Throughout March and April, The Wallkill River School and The Walden Humane Society are coming together to make a difference through the power of art with a one-of-a-kind benefit exhibit. At the beginning of the new year, The incredible staff at the WHS embarked on a special project. The staff and volunteers, led by Mary Zoutis, set out to have their dogs produce paintings through the use of their paws and tails! It was their hope that these works could show a more patient and creative side to the incredible animals they work with. Once the Wallkill River School was approached to help get these special pieces of art on display for the community, they fell in love with the idea, and were completely on board for a full scale exhibit.
The show will be on display March 2nd-April 29th with a reception on March 7th from 5-7pm, where guests enjoy free refreshments, meet the volunteers and staff that made this possible, and participate in a silent auction to benefit the Humane Society. Exhibit goers can expect to see a wide range of dog art, including a juried group show of dog portraits titled “Unconditional” and a solo show by Joseph Sundwall titled “Unleashed” which features many fun paintings of dogs in the context of his traditional landscape/figurative works. These exhibits will lead up to a fun filled adoption event, where artists can meet the dogs behind these masterpieces, and hopefully, assist in finding or providing a new home for them. The adoption event will be held April 5th 12-2pm and is free and open to the public.
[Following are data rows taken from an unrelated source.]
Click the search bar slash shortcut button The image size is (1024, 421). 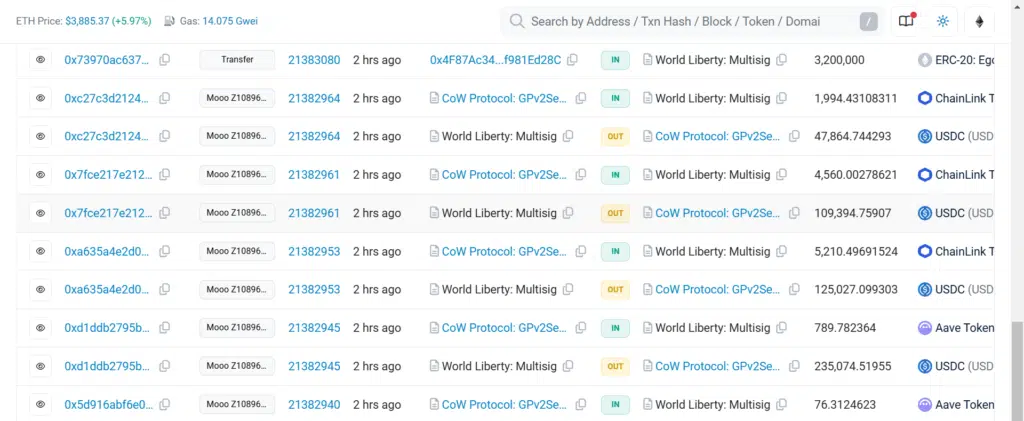869,21
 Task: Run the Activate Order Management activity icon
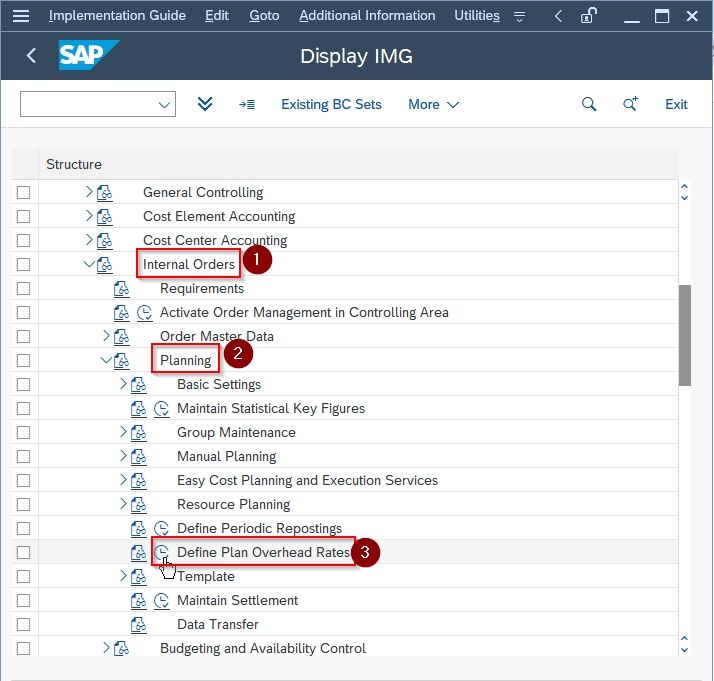pyautogui.click(x=144, y=313)
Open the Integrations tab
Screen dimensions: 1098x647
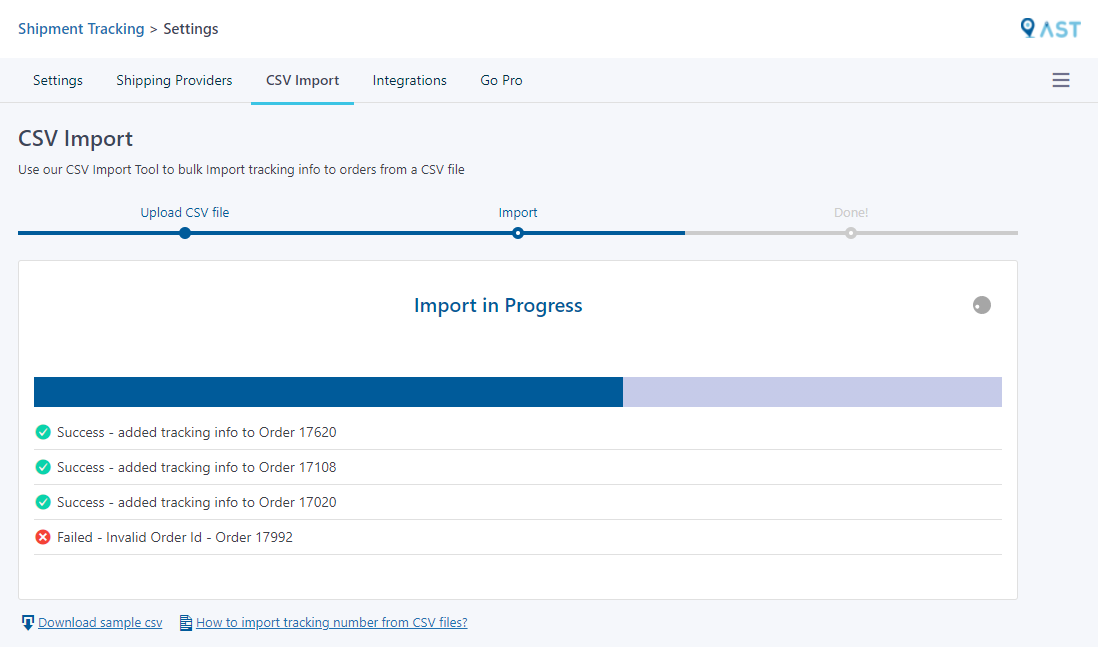[409, 80]
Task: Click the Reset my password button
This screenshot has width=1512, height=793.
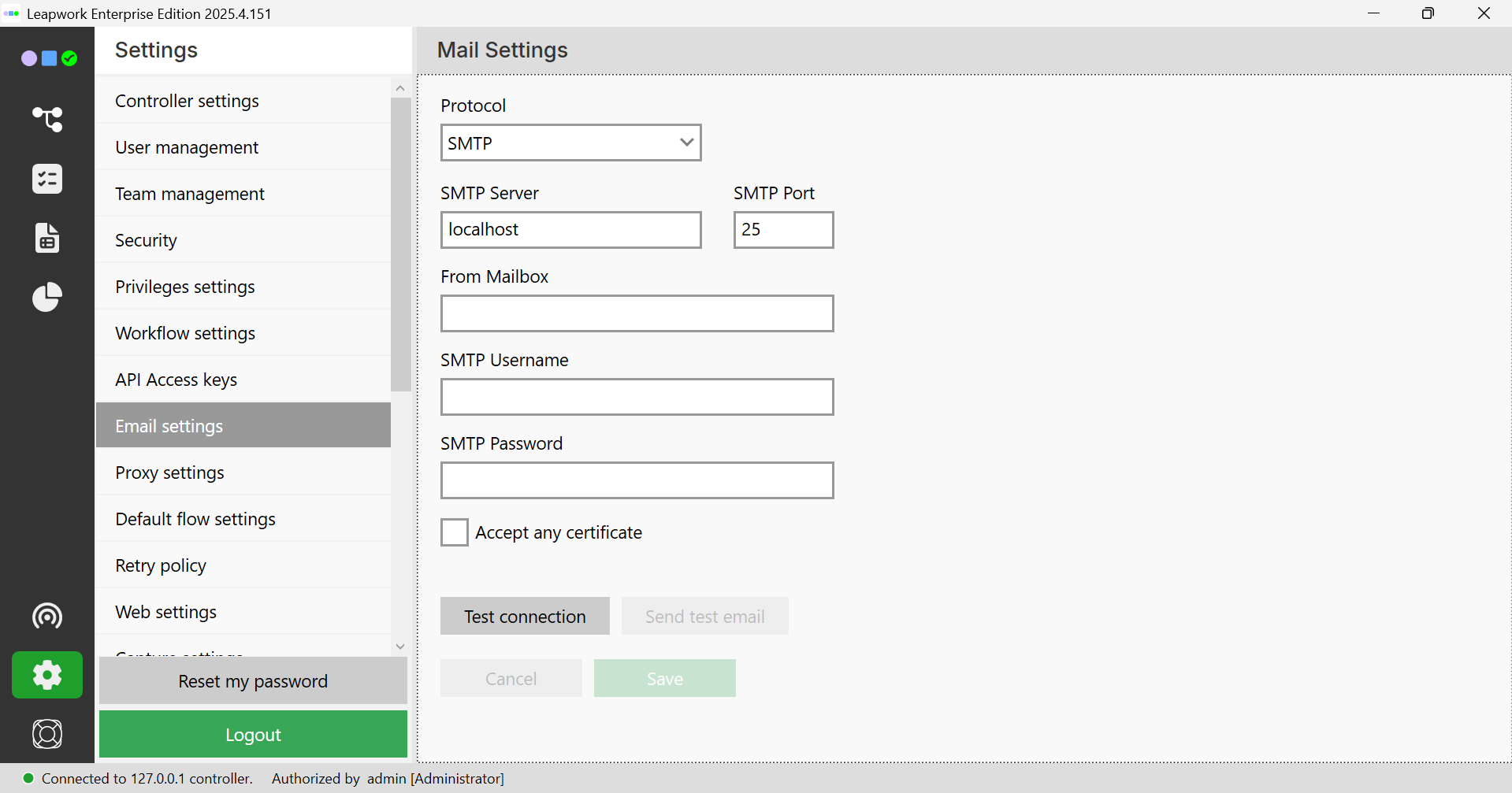Action: point(253,681)
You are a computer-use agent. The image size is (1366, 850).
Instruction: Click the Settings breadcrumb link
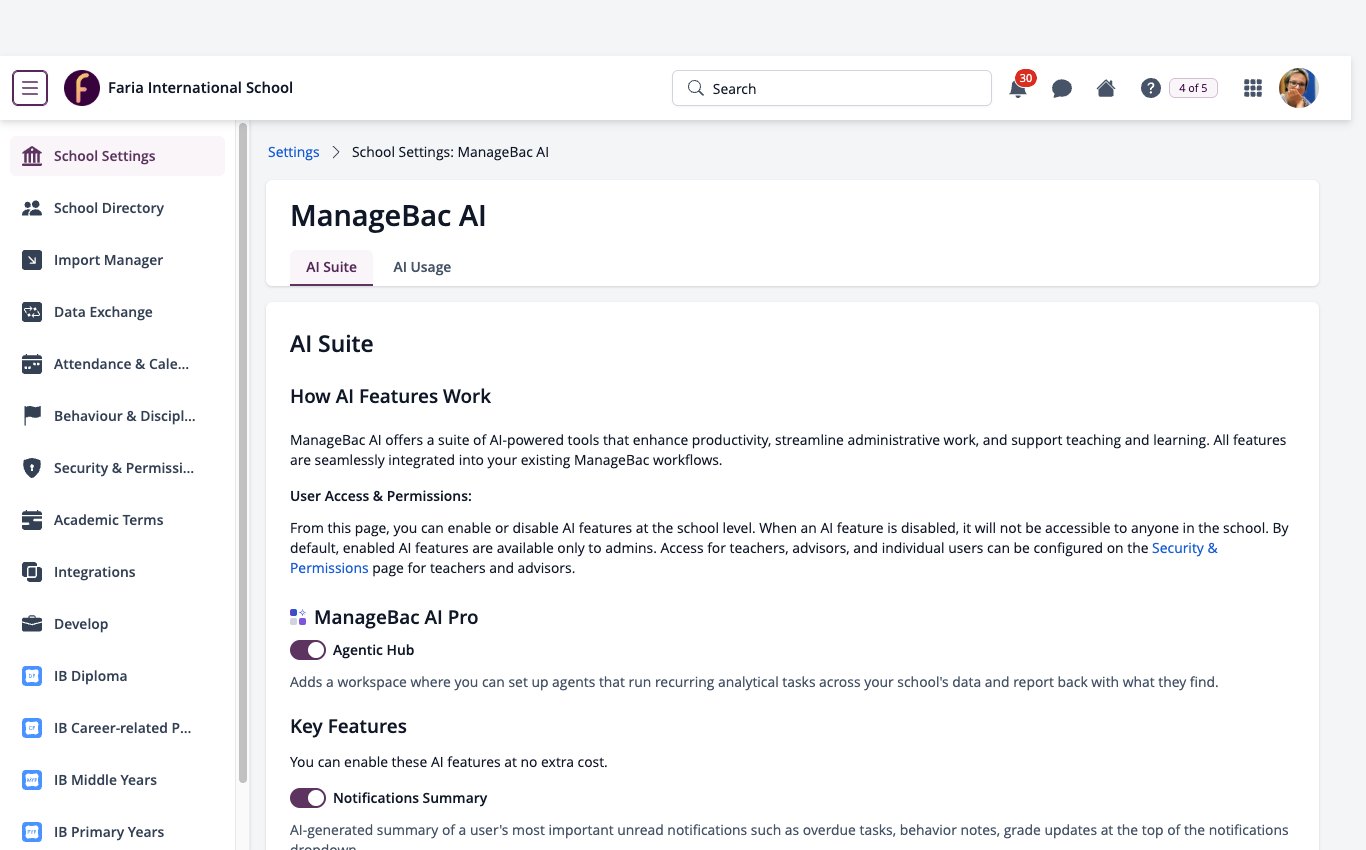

None of this would have been possible without Mary Zoutis and her incredible work with the Humane Society of Walden, Which is a non-profit safe haven that believes all animals have a natural right to humane treatment including proper care, respect, and safe shelter. Their primary mission is to provide care while finding permanent, loving homes for the many animals that come to their door. Unfortunately, potential adopters only get to see a one dimensional view of these beautiful canines and their personalities when viewing them at the WHS facility. This is what prompted Mary to set out in pursuing this wild idea. Mary says…
“I’ve been with the Humane Society for 10 years, and it has been an amazing experience. Getting to interact with so many beautiful animals, work with such dedicated staff, and having the opportunity to connect these animals with their companions has been such an incredible opportunity. With this project, we were thrilled to be able to show a different side of these animals; not anxiously pacing in an unfamiliar cage, or barking at an unfamiliar person, instead really showcasing their compassion and character. Its our hope that people will see that these dogs have the patience to paint these works of art, and we hope this helps potential owners see a different side of the animals, one not normally seen in shelters or humane societies.”